Mas lá por isso não deixámos de ir à
aula de japonês com a Megumi, perto desta rua. O Daniel gostou e quer continuar.

Eu, é claro, não consegui acompanhá-lo. De vez em quando ficava de boca aberta ouvindo-o responder em japonês, o quê exactamente não me perguntem que não sei!
Durante a aula a Megumi só fala japonês. Eu lá consegui reconhecer uma palavra ou outra mas a maioria entrava-me por um ouvido e saia-me pelo outro. A diferença? A motivação! Ele está motivado, eu não. Ele quer aprender japonês, eu não... Por isso ele retém a informação e eu não.
Dos anos de alemão e latim que "aprendi" na escola não me lembro de nada! Na escola aprendi a passar testes, a memorizar, temporariamente, para esquecer logo de seguida. As notas dos testes não significam nada. Em alemão tive 17, em latim passei à rasquinha.
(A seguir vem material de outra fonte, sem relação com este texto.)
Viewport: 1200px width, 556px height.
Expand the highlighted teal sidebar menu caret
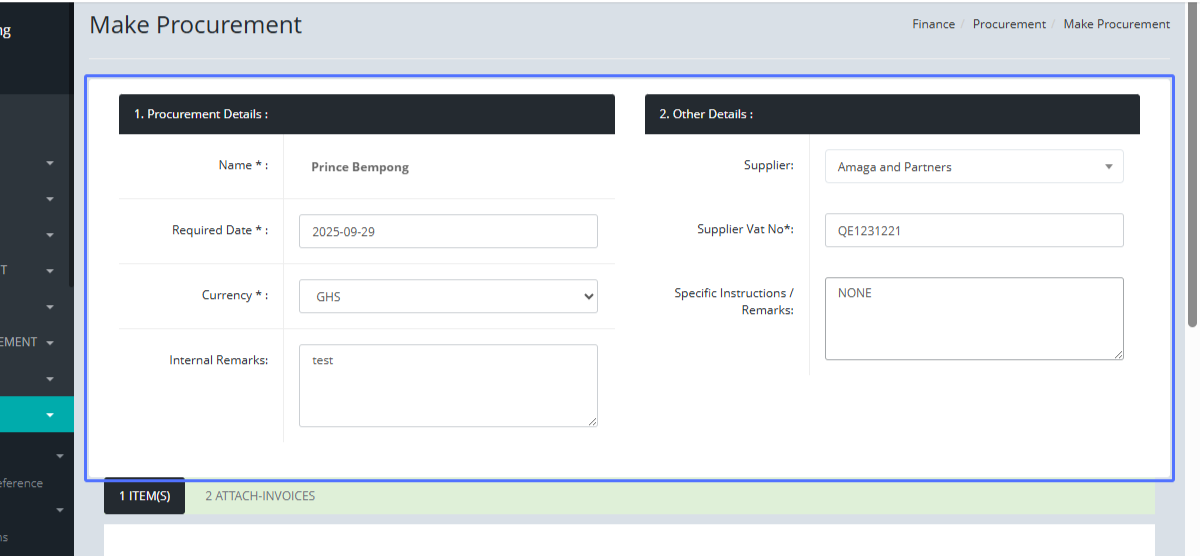49,415
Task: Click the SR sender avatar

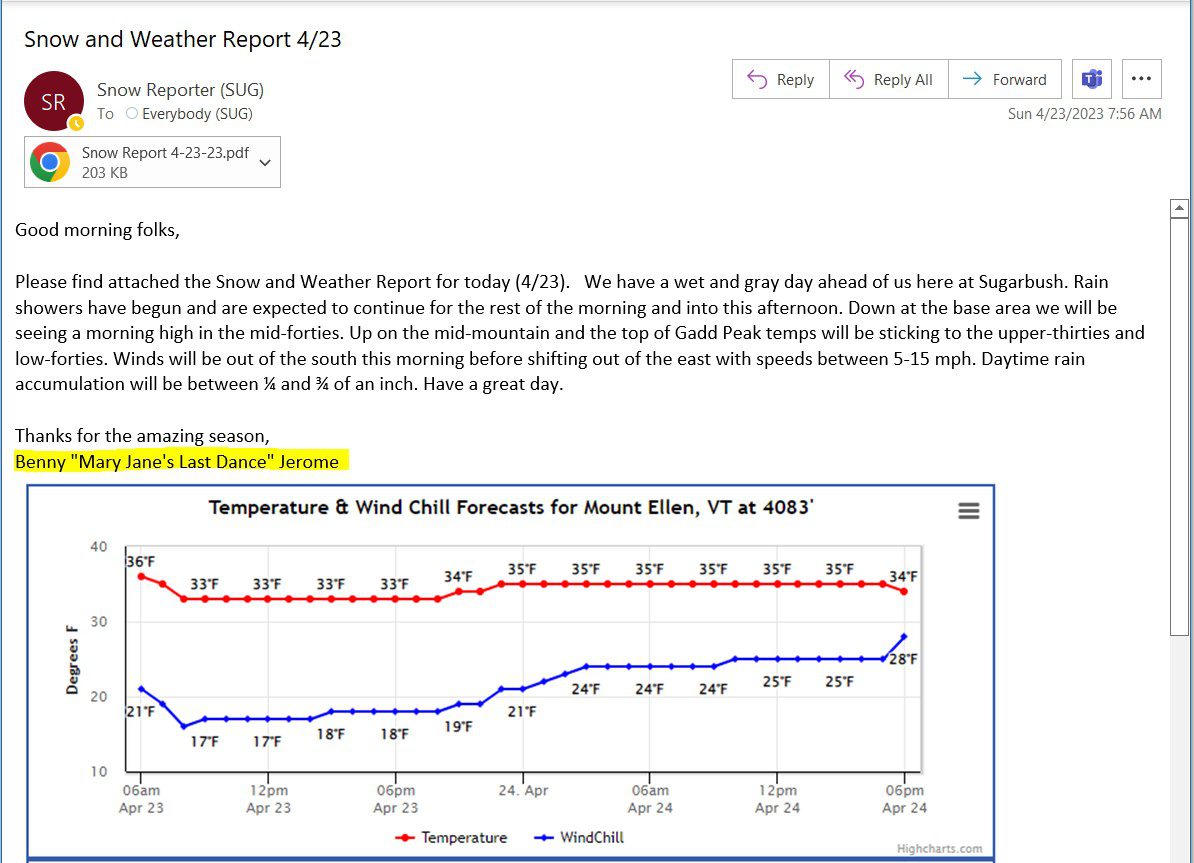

A verdade é que não sei falar nem alemão nem latim. Mas quando vim para aqui os "problemas de memória" desapareceram - do inglês não me esqueço, não! Como
Platão dizia, os conhecimentos adquiridos sob compulsão não ficam na memória.
Voltando à cultura japonesa, andámos a explorar as origens de um dos seus sistemas de escrita, chamado
kanji. Além disso, como tinhamos planeado, fomos experimentar noodles num restaurante japonês. Delícia!!!

Que mais? Em casa, andámos a usar o microscópio e a cozinhar: o Daniel foi comigo às compras, fez esparguete com pesto verde e queijo ralado, e partilhou os chocolates que tinha comprado - a generosidade também se aprende!